Virginia Beach Lapdogs Are At It Again

It was Tip O’Neill who famously said, “All politics is local.” And yes, I know, it’s lazy to open any piece of writing with a quote as hackneyed as this one.

Sometimes a cliche says it best, though. And this is one of those times.

If all politics really IS local, there’s a universal lesson in what’s brewing at Virginia Beach City Hall.

This is it: When arrogant politicians defy common sense to do the bidding of the rich and powerful, it inevitably leads to a widespread belief that government doesn’t care about the little guy.

That's never good.

Yet with eight of the 11 city council seats up in November, there's a chance that Virginia Beach voters may finally be so disgusted that they begin to take back their city after decades of shameless cronyism.

Ironically, it may not be the millions of dollars wasted on shiny objects that ignites this change, but a relatively small project - estimated to cost less than $3 million - that turns the lights out on a 20-year-long out-of-control Beach party.

virginiabeachaltanticavenueplan.jpg

Here it is, for readers who aren't from these parts:

A powerful local developer, who has already been showered with tens of millions of dollars and incentives from Beach taxpayers, wants to reroute traffic in front of his oceanfront hotel complex that’s under construction so he can build a valet parking staging area.

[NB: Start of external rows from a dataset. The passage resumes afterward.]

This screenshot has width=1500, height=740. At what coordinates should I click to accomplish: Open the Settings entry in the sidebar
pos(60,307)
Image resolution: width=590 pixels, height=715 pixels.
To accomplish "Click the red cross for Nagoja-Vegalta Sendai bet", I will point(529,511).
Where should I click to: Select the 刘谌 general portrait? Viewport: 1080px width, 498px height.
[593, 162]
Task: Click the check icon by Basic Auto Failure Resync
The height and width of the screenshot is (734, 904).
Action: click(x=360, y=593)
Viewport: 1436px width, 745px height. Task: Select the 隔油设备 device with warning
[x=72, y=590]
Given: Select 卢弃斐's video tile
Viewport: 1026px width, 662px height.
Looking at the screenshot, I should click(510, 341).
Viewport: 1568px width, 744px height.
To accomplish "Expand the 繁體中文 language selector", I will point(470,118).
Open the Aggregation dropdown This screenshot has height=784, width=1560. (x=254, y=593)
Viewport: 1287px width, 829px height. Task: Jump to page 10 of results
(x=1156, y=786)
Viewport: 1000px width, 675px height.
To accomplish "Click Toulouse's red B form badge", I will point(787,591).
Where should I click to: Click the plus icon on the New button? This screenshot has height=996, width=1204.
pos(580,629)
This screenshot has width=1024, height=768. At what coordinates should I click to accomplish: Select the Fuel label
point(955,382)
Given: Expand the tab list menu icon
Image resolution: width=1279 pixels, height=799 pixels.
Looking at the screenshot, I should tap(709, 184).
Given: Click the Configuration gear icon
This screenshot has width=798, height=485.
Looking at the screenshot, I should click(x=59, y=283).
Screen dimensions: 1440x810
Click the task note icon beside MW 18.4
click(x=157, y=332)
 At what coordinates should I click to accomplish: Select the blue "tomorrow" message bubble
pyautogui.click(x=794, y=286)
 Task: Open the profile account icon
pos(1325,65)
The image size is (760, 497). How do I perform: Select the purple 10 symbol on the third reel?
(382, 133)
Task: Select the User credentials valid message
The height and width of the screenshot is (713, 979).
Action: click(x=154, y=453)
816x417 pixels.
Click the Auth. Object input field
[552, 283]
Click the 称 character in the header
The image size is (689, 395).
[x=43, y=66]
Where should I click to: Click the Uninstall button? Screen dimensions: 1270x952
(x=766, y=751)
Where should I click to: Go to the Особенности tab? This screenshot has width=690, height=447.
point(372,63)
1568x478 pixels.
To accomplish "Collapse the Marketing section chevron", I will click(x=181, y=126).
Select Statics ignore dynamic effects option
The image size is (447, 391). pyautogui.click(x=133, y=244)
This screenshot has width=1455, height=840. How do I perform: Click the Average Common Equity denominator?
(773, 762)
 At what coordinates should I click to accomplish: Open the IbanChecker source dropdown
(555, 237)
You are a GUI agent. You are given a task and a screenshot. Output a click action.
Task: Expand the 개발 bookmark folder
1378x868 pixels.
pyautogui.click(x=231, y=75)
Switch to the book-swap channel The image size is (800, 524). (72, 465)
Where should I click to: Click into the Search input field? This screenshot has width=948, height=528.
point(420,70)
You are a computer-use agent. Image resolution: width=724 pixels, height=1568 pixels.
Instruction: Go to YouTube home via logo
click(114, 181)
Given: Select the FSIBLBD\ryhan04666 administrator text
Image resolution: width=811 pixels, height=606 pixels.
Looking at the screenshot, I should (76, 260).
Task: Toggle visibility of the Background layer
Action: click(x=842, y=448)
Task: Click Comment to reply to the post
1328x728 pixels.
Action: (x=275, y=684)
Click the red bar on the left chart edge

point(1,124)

Yep, a road project has been designed to help a hotelier with valet parking. 

Without the "realignment," traffic will be gridlocked, the developer warns.

I first wrote about this nutty project in 2016, for The Pilot.

If good government types ran the city, officials would have insisted on a less ambitious project - or one with more parking - instead of rerouting a road.

But in Virginia Beach, where the majority on city council serve as drooling lapdogs for developers, the notion of putting people first is laughable.

Instead, city officials support dead-ending one road, reconfiguring traffic and slapping a traffic light in a place that will cause impatient drivers stuck on red to cut through residential neighborhoods. Mine, as luck would have it.

Knowing that taxpayers would be in open rebellion if the council threw even more tax dollars at this developer to mess with a perfectly lovely road, city officials stomped their little feet, shook their tiny fists and repeatedly demanded that the state pay for the project.

The state. That's you, Roanoke. And Danville. And Fairfax. And Bristol.

Trouble is, the last secretary of transportation scored road projects so that the most worthwhile ones got funded, while others did not. When informed about Virginia Beach's zany road reconfiguration plan last year, he told the mayor not to bother applying for state funds.

That didn't deter City Hall.

Now there’s a new man in the governor’s mansion and a new chief of transportation. And city honchos are in a frenzy, once again pressuring Richmond for the loot.

It’s almost as if they believe that the new regime is likely to be friendlier to Virginia Beach than the last. Maybe they know something.

Even if they do, council candidates should use this reeking example of government-for-the-powerful to bludgeon the incumbents in the fall.

Will it be enough to pick off a few of them and get the city on the road to good government?

Dare to dream. 

They Used To Show WHAT On TV?

They Used To Show WHAT On TV?

It’s Friday. Bottoms Up.

It’s Friday. Bottoms Up.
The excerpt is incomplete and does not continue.